* Data *
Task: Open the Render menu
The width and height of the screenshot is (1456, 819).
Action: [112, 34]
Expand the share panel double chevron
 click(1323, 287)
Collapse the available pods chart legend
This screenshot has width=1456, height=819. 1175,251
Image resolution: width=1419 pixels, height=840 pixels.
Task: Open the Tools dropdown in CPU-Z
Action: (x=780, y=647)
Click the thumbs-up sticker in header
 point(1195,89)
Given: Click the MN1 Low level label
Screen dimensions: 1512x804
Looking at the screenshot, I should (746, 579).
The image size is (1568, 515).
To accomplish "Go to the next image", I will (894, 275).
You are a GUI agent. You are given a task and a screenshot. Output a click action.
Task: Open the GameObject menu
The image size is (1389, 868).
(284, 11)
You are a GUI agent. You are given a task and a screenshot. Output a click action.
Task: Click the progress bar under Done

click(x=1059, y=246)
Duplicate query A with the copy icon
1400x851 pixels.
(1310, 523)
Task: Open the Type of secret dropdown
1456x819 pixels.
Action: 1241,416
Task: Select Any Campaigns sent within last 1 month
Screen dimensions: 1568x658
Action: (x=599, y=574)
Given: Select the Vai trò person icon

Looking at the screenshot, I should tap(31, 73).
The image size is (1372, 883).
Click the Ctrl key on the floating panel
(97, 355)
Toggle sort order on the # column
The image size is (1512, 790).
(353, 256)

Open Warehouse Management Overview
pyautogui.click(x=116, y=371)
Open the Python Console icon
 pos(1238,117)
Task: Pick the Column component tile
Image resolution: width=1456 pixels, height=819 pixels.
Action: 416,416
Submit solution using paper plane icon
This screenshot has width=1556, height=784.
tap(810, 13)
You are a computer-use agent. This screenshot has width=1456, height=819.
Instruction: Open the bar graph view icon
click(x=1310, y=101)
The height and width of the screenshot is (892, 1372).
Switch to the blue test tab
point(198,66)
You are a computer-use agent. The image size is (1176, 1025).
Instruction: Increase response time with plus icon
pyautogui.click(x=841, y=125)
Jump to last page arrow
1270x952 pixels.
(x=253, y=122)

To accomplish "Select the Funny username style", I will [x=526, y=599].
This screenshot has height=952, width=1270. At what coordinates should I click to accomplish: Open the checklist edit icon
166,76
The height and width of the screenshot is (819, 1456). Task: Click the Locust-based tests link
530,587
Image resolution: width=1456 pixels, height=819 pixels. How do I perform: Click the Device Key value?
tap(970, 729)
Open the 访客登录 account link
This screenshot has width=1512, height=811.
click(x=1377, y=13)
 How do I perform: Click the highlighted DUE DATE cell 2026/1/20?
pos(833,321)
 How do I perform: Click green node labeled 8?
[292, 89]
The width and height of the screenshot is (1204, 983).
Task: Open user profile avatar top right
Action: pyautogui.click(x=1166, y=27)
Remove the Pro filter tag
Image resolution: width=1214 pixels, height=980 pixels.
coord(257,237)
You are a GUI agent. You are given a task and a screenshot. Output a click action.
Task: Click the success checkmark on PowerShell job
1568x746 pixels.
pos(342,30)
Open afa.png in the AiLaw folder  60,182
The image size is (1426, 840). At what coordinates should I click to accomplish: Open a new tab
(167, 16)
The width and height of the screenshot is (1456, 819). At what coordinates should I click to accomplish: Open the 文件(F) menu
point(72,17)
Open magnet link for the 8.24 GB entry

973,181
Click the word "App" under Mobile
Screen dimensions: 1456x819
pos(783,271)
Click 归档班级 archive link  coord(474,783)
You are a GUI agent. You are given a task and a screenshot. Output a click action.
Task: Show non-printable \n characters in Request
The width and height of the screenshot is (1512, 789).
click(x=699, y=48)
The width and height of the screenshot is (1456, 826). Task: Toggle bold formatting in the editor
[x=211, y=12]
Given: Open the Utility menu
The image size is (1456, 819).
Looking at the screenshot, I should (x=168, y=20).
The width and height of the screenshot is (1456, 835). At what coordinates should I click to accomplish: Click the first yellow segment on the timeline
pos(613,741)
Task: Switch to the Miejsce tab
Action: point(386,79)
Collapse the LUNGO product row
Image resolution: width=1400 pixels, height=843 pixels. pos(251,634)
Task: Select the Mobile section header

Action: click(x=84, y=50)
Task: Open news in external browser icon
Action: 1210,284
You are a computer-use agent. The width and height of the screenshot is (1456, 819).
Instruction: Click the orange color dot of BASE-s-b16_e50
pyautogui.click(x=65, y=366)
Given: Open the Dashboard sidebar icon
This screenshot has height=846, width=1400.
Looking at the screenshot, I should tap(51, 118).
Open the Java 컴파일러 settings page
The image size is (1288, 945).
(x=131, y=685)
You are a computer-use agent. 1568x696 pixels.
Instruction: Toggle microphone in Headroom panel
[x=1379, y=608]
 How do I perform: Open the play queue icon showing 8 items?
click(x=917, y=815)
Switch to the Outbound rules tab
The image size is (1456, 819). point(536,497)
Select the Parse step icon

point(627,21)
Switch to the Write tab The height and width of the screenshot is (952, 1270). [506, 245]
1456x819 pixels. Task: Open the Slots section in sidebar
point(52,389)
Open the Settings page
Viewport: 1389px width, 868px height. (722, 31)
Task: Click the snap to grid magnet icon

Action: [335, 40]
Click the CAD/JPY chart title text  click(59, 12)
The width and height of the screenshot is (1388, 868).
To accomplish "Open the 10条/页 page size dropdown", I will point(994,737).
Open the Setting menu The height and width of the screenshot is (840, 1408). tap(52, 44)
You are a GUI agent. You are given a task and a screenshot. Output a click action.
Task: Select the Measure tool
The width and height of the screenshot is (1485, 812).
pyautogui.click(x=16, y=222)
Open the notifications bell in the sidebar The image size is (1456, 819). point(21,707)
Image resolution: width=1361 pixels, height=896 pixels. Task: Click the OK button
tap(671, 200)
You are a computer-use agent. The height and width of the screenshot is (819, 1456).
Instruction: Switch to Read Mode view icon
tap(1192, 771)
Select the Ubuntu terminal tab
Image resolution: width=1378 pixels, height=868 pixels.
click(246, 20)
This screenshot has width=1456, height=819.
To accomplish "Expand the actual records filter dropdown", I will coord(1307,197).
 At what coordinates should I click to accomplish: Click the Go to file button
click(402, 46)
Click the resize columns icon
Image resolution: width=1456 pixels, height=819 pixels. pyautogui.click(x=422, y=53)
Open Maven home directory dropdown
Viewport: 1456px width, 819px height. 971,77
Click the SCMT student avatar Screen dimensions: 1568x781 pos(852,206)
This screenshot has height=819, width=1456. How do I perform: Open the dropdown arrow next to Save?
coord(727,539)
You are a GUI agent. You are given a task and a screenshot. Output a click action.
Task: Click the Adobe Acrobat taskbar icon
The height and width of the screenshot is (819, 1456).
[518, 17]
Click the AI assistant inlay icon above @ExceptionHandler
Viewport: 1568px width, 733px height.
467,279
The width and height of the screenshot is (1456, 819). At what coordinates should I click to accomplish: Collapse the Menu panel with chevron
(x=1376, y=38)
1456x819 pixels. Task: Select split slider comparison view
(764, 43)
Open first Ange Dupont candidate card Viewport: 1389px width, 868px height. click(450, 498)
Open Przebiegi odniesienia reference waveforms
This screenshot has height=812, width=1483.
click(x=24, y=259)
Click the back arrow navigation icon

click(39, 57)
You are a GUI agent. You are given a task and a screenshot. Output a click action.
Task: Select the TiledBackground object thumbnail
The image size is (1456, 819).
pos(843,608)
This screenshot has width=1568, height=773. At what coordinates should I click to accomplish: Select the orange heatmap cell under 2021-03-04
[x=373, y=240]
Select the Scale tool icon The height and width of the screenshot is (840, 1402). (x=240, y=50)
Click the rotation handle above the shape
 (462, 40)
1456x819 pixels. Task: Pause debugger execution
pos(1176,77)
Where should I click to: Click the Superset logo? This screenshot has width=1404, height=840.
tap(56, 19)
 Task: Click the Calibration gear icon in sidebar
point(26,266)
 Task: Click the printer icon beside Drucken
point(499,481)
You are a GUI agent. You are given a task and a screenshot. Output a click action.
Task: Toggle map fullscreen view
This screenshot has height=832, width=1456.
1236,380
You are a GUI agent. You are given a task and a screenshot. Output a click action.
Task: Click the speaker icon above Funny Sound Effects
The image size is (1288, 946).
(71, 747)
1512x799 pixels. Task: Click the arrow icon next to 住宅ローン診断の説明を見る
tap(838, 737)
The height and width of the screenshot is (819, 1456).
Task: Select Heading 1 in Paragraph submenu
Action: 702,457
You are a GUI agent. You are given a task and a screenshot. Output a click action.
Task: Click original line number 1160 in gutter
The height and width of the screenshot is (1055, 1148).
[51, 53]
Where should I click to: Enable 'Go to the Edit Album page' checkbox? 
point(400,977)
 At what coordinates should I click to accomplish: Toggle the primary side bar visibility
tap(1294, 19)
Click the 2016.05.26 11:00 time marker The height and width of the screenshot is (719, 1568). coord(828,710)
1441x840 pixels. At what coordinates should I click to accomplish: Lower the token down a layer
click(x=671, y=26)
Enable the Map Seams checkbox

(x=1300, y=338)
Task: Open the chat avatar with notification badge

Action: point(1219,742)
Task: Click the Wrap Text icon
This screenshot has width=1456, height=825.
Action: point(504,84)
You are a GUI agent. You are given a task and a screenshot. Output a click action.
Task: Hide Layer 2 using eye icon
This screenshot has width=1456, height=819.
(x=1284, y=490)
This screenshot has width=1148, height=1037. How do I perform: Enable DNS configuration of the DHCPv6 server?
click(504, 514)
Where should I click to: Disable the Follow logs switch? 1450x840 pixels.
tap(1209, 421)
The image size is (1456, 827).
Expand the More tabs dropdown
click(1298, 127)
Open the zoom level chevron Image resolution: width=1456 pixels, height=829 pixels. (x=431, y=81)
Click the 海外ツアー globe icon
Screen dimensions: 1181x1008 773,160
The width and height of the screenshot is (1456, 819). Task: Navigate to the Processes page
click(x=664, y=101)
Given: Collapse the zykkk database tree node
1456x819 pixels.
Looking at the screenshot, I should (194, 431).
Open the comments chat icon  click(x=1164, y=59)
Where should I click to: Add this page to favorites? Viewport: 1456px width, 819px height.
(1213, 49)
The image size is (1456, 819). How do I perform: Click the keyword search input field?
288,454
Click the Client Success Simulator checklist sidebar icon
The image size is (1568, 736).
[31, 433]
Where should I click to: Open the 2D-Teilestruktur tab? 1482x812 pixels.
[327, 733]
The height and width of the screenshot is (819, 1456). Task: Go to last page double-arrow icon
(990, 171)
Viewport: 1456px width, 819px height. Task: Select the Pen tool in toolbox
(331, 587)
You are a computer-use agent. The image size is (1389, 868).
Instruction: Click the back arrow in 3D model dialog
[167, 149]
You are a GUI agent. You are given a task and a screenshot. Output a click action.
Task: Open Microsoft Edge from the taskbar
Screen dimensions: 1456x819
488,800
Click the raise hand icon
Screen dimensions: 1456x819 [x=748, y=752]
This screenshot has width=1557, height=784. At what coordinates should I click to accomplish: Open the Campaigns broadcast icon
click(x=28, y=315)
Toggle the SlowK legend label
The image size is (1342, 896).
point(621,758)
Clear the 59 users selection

* Problem *
Copy the lines above that hold the word "taskbar".

* Completed task *
Task: Click the Adobe Acrobat taskbar icon
Task: Open Microsoft Edge from the taskbar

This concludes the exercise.